We have entered a new phase in IT security to be sure, and all of this uncertainty will amplify the FUD volume to deafening levels. That is because while there are several innovative companies offering real solutions to these new problems, the majority are scrambling. When companies scramble in the IT security market, the result is a Perfect Storm of Self Preservation. Those who lack real answers will look to duck and cover, and the predictable result will be epic volumes of FUD with a healthy undercurrent of smug.
Seriously, we should consider renaming the RSA 2012 exhibit area FUDapalooza! I am not talking about the usual “hamster wheels of pain”, “yes, I do that” (before a question is asked) level of FUD. This will be highly advanced, super concentrated FUD.
For example, everyone, including the nice people that serve old, stale sandwiches in the lobby for $18, will have “The Solution for the Advanced Persistent Threat”. Everyone will have the “Next Generation of Threat Protection” and “Your Weapon for Cyber Warfare”. Companies that went the M&A route will have the “First Truly Comprehensive Security Suite/Platform”. The large, “usual suspect” companies with the huge booths at the center of the floor will promise to plug the massive gaps that studies now show their own products to have.

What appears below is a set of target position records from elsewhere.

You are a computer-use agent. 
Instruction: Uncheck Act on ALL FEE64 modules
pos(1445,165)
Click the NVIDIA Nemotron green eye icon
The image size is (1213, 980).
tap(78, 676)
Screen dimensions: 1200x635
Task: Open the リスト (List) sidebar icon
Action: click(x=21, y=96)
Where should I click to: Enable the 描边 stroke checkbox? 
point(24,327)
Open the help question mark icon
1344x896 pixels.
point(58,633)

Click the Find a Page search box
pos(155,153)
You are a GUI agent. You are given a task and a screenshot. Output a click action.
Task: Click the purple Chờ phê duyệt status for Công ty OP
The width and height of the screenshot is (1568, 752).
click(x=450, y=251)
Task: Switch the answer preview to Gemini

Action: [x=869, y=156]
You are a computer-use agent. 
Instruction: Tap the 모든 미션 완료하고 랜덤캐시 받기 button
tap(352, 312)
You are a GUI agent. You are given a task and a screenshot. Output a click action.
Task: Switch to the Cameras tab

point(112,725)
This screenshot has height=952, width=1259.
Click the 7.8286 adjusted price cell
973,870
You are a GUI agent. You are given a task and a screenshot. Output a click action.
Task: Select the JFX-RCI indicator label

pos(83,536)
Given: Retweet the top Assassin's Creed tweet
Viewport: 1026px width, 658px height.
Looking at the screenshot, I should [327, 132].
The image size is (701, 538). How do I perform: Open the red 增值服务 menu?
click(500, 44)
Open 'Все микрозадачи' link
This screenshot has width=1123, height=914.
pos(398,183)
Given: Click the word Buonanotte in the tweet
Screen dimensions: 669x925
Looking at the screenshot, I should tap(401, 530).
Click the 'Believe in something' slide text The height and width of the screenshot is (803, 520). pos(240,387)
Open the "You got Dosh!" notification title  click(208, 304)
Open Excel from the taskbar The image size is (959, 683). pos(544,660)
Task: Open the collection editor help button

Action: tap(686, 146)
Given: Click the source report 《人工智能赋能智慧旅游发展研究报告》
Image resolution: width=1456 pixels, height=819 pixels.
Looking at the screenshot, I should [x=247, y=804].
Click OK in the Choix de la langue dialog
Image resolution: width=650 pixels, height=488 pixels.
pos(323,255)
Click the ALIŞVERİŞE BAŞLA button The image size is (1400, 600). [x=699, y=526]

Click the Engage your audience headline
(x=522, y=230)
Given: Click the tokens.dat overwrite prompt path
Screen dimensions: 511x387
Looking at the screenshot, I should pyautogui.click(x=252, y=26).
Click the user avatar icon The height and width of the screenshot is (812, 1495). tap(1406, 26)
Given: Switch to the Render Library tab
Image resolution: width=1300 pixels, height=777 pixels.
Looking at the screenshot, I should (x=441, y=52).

I remember my first RSA Conference in 2005. I was immediately struck by the signal to noise ratio (very little signal, copious amounts of noise) and lack of clear messaging and differentiation on the exhibit floor. One of the more popular posts for this blog was about the animals you will see at RSA. I can only imagine what 2012 will be like.
At the end of the South Park episode, Kyle points out to the citizens that driving a hybrid is really a good thing, but they have to learn to drive them without being smug. The townspeople go back to their old gas guzzling cars, saying that “it’s simply asking too much”. The RSA Conference could be an excellent place to explore ways to meet the new challenges we collectively face today. Unfortunately, I think for most of my vendor comrades “it’s simply asking too much”, and most will instead take the Gladiator approach and unleash FUD hell.
The Cloud of FUD is coming. Bring your Hazmat suit.